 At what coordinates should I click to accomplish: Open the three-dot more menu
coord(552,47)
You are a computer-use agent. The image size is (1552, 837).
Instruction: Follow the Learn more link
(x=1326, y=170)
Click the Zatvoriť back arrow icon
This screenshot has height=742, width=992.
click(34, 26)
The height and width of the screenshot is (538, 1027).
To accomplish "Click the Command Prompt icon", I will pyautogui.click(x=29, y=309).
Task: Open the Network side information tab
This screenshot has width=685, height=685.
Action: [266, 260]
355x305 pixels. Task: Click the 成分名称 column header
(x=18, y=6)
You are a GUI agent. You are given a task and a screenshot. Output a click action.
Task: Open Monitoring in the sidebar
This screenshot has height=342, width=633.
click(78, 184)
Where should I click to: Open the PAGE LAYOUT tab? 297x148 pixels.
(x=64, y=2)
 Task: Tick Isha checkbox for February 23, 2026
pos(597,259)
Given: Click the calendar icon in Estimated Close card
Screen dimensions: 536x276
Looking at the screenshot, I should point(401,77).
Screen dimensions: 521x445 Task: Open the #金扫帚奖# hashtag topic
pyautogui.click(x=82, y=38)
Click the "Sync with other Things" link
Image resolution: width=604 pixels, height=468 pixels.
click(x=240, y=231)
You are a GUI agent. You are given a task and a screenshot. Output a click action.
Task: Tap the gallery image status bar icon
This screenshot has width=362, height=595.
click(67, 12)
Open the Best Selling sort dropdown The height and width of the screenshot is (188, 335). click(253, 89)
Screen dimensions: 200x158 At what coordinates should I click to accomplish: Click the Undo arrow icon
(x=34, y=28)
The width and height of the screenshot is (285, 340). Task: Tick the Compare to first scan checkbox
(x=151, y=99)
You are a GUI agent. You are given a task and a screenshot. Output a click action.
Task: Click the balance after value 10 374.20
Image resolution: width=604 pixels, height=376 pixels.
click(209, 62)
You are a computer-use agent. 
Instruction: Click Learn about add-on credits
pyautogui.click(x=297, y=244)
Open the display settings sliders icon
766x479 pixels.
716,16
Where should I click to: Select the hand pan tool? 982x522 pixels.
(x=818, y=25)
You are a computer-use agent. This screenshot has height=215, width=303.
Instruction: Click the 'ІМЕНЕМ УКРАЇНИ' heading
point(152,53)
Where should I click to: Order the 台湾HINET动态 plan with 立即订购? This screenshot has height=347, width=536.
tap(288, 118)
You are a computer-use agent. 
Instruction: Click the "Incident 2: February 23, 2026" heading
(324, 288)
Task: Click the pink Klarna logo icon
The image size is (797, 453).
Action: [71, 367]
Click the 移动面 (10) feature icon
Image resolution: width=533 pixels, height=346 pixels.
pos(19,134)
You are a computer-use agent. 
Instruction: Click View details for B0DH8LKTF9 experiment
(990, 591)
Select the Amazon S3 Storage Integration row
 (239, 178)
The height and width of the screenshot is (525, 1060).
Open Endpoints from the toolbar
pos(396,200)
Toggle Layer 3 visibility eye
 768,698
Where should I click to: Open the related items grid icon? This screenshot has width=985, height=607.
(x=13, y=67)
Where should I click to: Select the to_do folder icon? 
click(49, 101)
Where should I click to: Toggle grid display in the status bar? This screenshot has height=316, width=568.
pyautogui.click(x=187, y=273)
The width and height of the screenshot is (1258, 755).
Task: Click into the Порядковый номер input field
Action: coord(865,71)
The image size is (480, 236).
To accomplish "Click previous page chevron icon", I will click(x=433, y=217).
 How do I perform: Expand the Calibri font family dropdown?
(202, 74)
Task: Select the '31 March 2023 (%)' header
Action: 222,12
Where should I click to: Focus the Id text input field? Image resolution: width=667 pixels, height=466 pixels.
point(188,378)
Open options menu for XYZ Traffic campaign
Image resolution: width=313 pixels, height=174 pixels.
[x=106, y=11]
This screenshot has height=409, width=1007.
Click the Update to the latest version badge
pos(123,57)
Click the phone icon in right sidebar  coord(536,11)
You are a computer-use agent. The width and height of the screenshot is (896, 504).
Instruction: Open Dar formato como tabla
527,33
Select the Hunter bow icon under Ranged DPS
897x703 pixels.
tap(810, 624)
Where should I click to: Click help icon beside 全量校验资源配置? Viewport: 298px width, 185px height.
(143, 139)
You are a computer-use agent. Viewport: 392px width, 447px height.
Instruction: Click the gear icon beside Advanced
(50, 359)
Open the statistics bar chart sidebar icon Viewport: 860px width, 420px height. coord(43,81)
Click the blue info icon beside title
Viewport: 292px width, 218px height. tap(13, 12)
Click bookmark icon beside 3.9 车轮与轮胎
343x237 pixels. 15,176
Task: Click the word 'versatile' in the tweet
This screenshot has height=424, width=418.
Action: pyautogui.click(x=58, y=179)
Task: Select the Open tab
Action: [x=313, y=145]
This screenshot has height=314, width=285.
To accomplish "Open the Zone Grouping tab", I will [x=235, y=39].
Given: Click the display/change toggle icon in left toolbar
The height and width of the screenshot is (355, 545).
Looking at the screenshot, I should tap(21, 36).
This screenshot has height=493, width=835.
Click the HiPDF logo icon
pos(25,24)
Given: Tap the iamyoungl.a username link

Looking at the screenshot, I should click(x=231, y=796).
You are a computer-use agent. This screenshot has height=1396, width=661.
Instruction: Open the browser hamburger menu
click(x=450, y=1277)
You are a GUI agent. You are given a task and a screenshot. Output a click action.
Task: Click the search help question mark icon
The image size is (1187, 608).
※
**THE PROBLEM**: Output should match, line for line, the stretch of the material above from the line holding "How do I perform: Expand" through the line holding "Open options menu for XYZ Traffic campaign".

**PROBLEM SOLUTION**:
 How do I perform: Expand the Calibri font family dropdown?
(202, 74)
Task: Select the '31 March 2023 (%)' header
Action: 222,12
Where should I click to: Focus the Id text input field? Image resolution: width=667 pixels, height=466 pixels.
point(188,378)
Open options menu for XYZ Traffic campaign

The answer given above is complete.